One Writer’s Journey

December 15, 2014

Readers Choice Awards

Filed under: Uncategorized — suebe @ 1:50 am
Tags: ,

Study the award winners.

If you’ve been writing for any length of time, you’ve heard that advice.  But to truly benefit from it, you need to know who selects each of these awards.  Let me explain.

The ALA (American Library Association) gives a wide variety of awards — The Caldecott to an illustrated book, the Newbery for the text, The Siebert for nonfiction and much, much more.  These books are chosen by a panel of librarians.  Its good to know what librarians love because they by books — lots of books.  But pay attention — these awards are chosen by a panel. That means that everyone has to vote for that particular book.  If one person objects or the book just doesn’t click, no award.

Then there are the readers choice awards.  I like these because they are selected by “every reader.”  These may not be the people with library science degrees or educational degrees, but that’s cool.  These are the readers.  One of the latest to be announced is the Goodreads Choice Awards for 2014.  With 3,317,504 members voting, these are the books that they liked best.  Two or three dozen people could object to a book, but it if got enough votes — WINNER.  That’s something to know because that’s how the market for our books works.

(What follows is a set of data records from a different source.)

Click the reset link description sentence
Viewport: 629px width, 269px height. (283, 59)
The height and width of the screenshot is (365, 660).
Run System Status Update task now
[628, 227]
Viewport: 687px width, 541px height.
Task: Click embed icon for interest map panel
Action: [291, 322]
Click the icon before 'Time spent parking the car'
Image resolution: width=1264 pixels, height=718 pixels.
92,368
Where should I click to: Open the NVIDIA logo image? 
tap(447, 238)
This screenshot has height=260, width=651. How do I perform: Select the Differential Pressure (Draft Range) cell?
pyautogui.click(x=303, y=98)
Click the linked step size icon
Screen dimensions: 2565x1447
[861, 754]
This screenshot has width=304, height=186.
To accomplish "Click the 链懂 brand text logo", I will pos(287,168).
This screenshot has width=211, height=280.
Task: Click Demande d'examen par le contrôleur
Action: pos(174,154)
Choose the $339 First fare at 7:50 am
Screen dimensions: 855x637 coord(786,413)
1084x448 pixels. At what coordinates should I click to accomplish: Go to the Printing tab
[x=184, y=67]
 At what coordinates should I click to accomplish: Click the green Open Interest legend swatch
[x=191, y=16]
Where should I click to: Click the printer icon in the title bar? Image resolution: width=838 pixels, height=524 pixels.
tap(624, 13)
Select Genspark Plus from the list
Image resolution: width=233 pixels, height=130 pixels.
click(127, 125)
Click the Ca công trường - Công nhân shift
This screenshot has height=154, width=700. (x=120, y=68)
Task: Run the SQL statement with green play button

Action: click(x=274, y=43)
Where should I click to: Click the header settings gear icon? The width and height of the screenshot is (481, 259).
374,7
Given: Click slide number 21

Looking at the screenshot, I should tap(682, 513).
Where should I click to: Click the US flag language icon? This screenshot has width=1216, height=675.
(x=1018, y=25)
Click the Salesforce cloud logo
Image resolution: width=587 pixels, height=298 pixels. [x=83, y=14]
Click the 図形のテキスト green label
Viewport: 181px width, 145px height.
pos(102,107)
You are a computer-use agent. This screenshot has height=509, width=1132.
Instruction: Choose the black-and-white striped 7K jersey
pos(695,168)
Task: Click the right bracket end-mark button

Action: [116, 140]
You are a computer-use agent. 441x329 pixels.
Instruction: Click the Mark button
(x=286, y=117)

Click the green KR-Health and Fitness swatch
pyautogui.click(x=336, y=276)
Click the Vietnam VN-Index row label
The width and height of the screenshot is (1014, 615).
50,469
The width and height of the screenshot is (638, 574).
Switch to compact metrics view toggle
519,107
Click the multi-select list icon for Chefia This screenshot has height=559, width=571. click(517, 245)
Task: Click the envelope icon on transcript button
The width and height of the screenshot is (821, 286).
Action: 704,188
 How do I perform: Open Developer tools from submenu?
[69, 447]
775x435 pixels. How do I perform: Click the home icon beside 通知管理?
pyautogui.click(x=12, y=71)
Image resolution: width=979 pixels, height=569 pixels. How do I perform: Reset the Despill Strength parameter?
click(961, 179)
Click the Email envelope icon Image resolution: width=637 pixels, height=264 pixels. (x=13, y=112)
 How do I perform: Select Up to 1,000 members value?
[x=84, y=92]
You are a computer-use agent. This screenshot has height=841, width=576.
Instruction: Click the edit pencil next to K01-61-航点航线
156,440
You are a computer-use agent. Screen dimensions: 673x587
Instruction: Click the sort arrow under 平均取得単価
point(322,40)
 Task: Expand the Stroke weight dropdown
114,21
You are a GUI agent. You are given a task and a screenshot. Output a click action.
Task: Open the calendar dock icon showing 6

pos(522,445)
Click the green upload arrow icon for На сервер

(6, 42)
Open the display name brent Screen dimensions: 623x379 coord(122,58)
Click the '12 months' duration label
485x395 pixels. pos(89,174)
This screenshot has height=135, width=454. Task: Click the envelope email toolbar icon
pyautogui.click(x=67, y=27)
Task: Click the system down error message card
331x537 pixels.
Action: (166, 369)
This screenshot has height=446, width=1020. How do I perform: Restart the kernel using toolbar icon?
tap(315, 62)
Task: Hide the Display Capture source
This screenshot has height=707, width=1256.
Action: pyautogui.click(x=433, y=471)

The winners most of interest to writers for teens and children are:

Comic books and Graphic novels:  Serenity: Leaves on the Wind by Zack Weadon

Young Adult Fiction:  We Were Liars by e. lockhart

Young Adult Fantasy: City of Heavenly Fire by Cassandra Clare

Middle Grade and Children’s:  Rick Riordan’s The Blood of Olympus

Picture Books:  The Pigeon Needs a Bath by Mo Willems

NOTE:  These are just the winners in each of these categories.  You can see the entire list of nominees as well as how many votes each got here.  Just click on the winning title in that category and it will take you to the complete list of twenty titles for that particular category. Read as many of these books as you can and, as you read each one, consider why it won.  This is especially important if you don’t like the book because we are inclined to dismiss books that we don’t enjoy.  Instead, think it over and try to see what makes it popular.  Not an easy exercise but worthwhile to someone who wants to sell in a similar market.

Now, if you’ll excuse me, I have some books to request from the library.